» **EXERCISE GOAL**:
Where the line containing "Alentejo 2030 abre" appears in the entries below, begin there and output every line through the last, exactly, minus the pictures.

[Stored records]
Segment Open
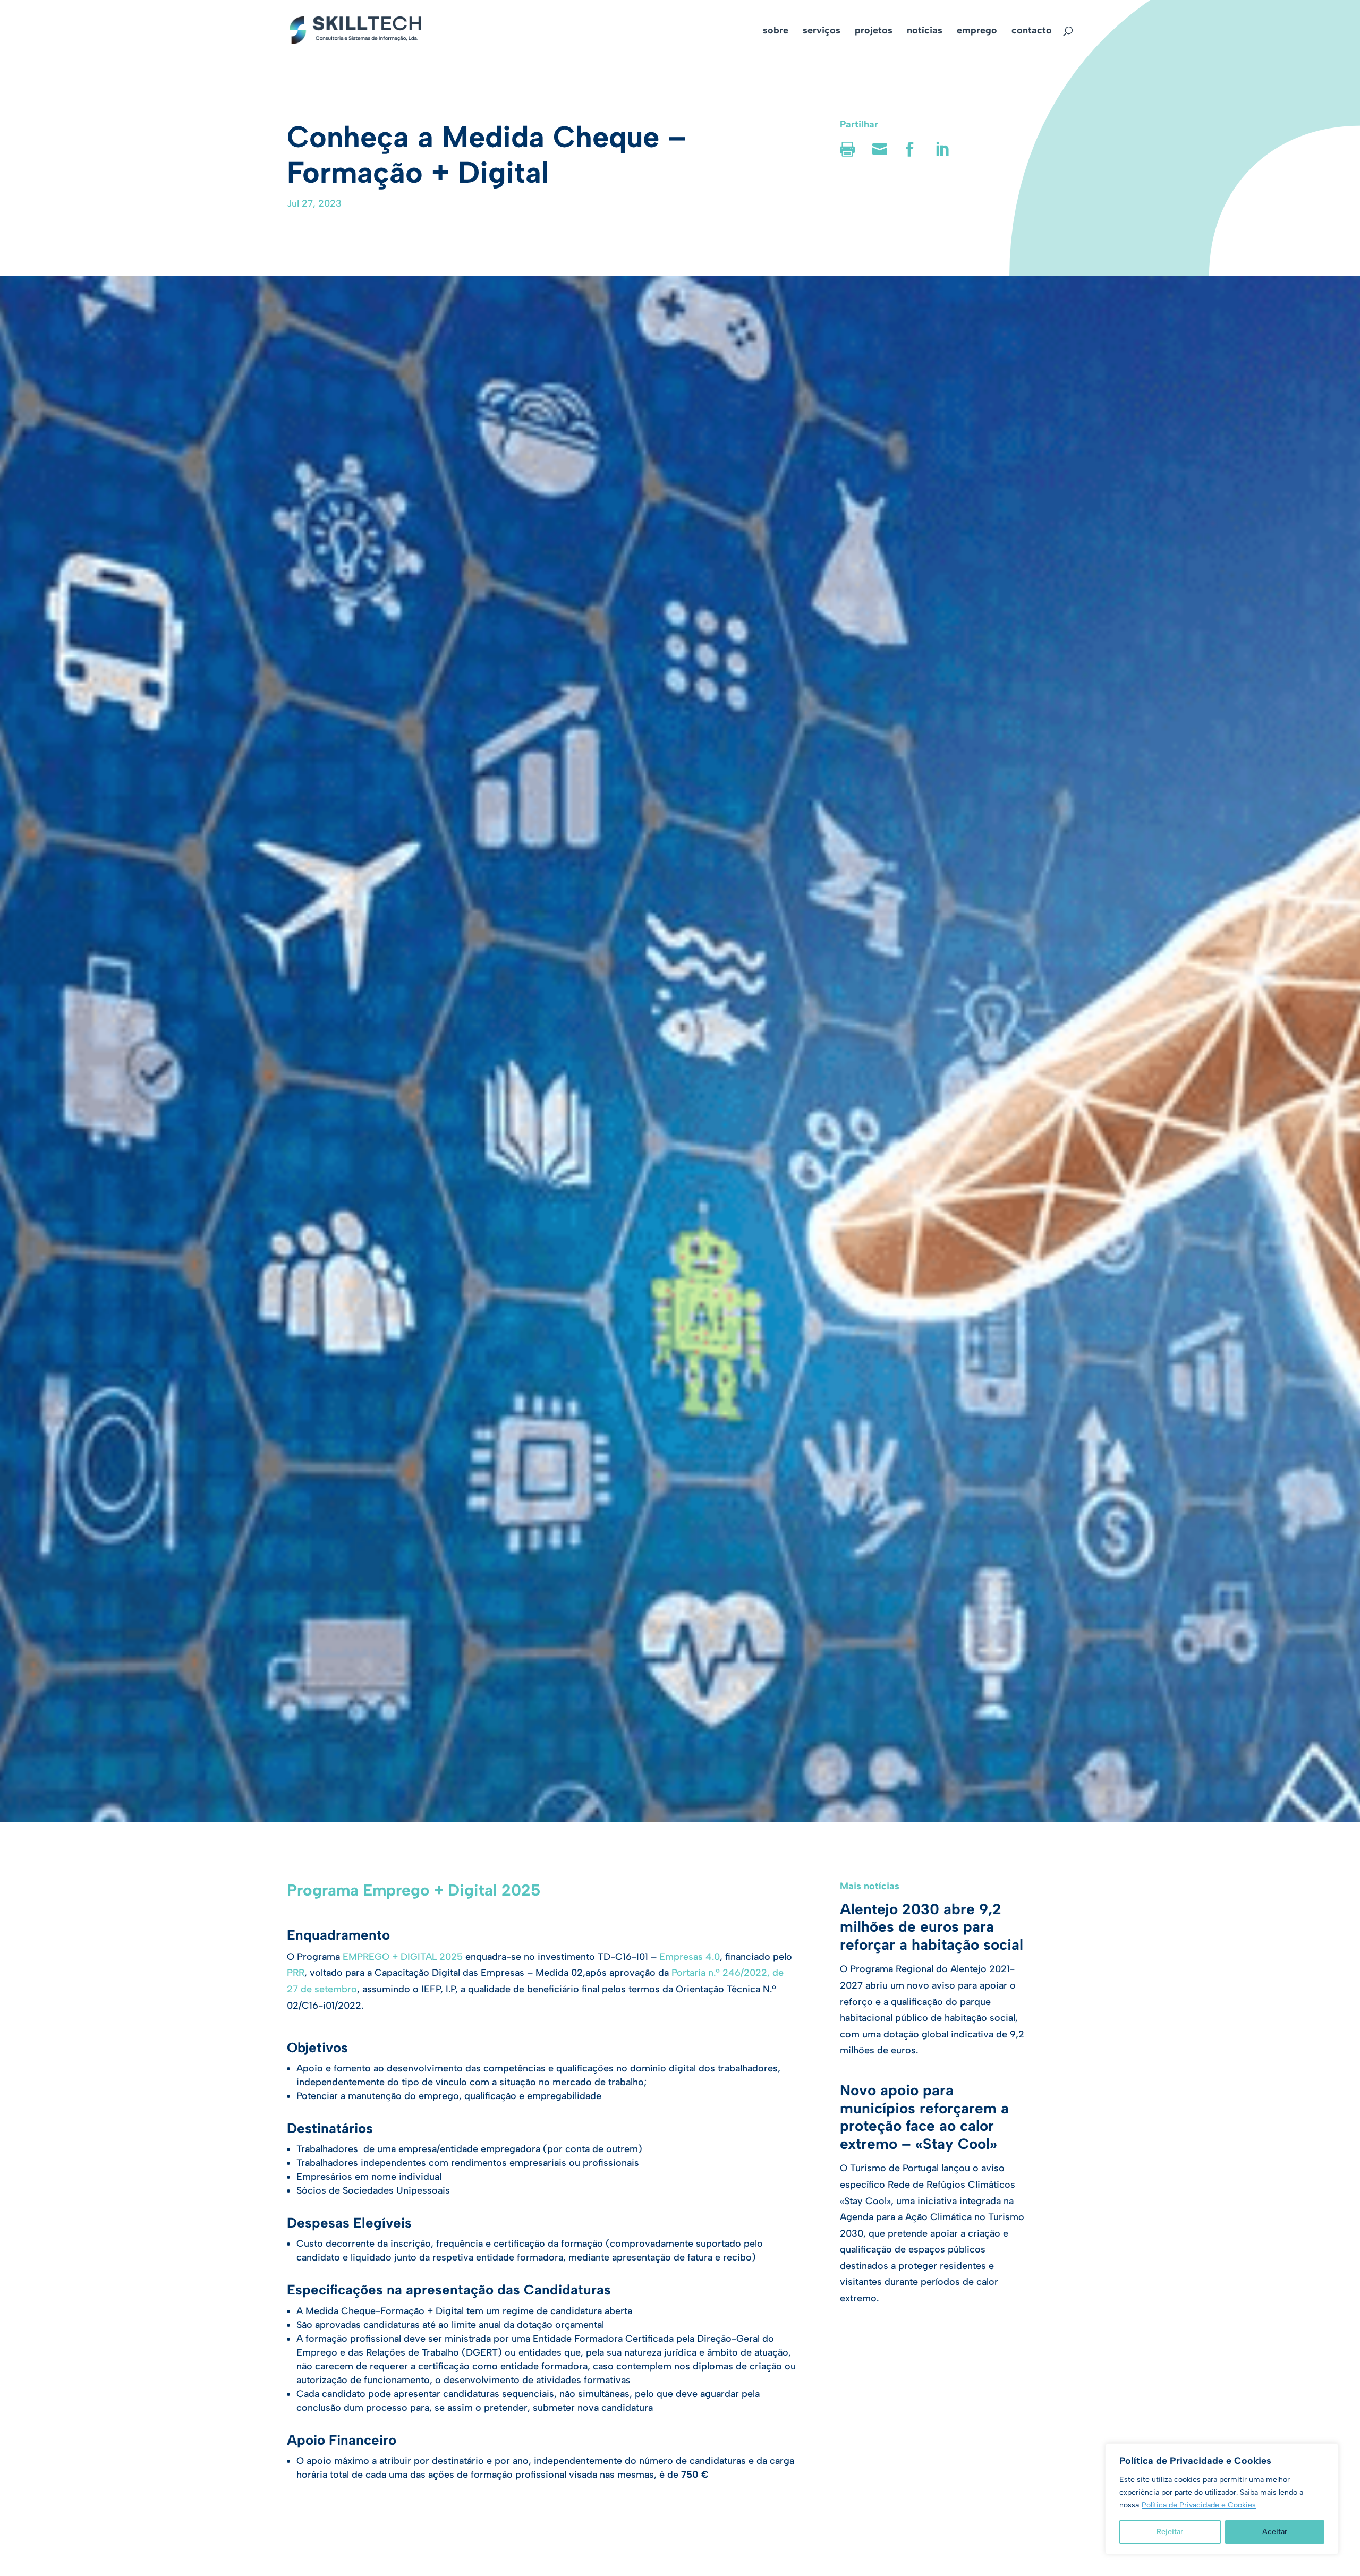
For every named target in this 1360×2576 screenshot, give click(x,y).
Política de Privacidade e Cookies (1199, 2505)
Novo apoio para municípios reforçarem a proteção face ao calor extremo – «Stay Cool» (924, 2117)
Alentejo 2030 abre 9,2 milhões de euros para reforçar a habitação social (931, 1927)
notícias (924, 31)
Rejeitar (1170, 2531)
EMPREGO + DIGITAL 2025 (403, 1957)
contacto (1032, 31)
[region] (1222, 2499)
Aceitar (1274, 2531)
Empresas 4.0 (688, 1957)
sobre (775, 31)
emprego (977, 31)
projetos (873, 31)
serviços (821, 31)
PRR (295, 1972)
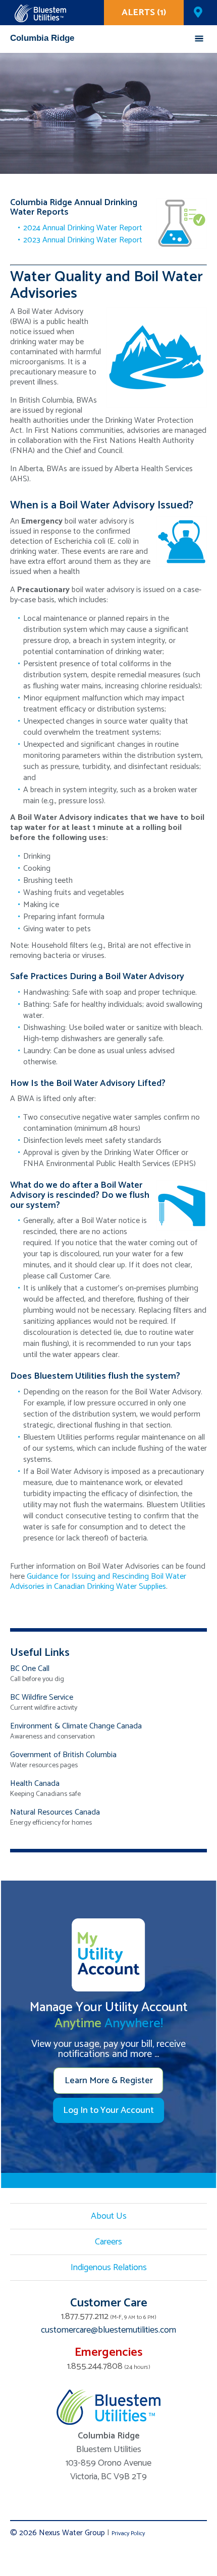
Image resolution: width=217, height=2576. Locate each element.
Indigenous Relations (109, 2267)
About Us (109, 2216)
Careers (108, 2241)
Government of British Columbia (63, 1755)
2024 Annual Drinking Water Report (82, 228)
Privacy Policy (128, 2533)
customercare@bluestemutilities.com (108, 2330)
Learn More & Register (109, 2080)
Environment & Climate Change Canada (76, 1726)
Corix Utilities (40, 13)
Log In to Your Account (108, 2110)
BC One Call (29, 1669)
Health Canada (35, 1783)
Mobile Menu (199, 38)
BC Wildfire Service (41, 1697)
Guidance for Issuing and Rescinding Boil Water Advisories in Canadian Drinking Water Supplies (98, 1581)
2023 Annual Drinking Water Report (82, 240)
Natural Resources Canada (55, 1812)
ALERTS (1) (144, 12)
Segment Closed
» **SOLUTION FOR THIS TASK**:
Alentejo 2030 abre 9,2 milhões de euros para reforçar a habitação social (931, 1927)
notícias (924, 31)
Rejeitar (1170, 2531)
EMPREGO + DIGITAL 2025 (403, 1957)
contacto (1032, 31)
[region] (1222, 2499)
Aceitar (1274, 2531)
Empresas 4.0 (688, 1957)
sobre (775, 31)
emprego (977, 31)
projetos (873, 31)
serviços (821, 31)
PRR (295, 1972)
Image resolution: width=217, height=2576. Locate each element.
Indigenous Relations (109, 2267)
About Us (109, 2216)
Careers (108, 2241)
Government of British Columbia (63, 1755)
2024 Annual Drinking Water Report (82, 228)
Privacy Policy (128, 2533)
customercare@bluestemutilities.com (108, 2330)
Learn More & Register (109, 2080)
Environment & Climate Change Canada (76, 1726)
Corix Utilities (40, 13)
Log In to Your Account (108, 2110)
BC One Call (29, 1669)
Health Canada (35, 1783)
Mobile Menu (199, 38)
BC Wildfire Service (41, 1697)
Guidance for Issuing and Rescinding Boil Water Advisories in Canadian Drinking Water Supplies (98, 1581)
2023 Annual Drinking Water Report (82, 240)
Natural Resources Canada (55, 1812)
ALERTS (1) (144, 12)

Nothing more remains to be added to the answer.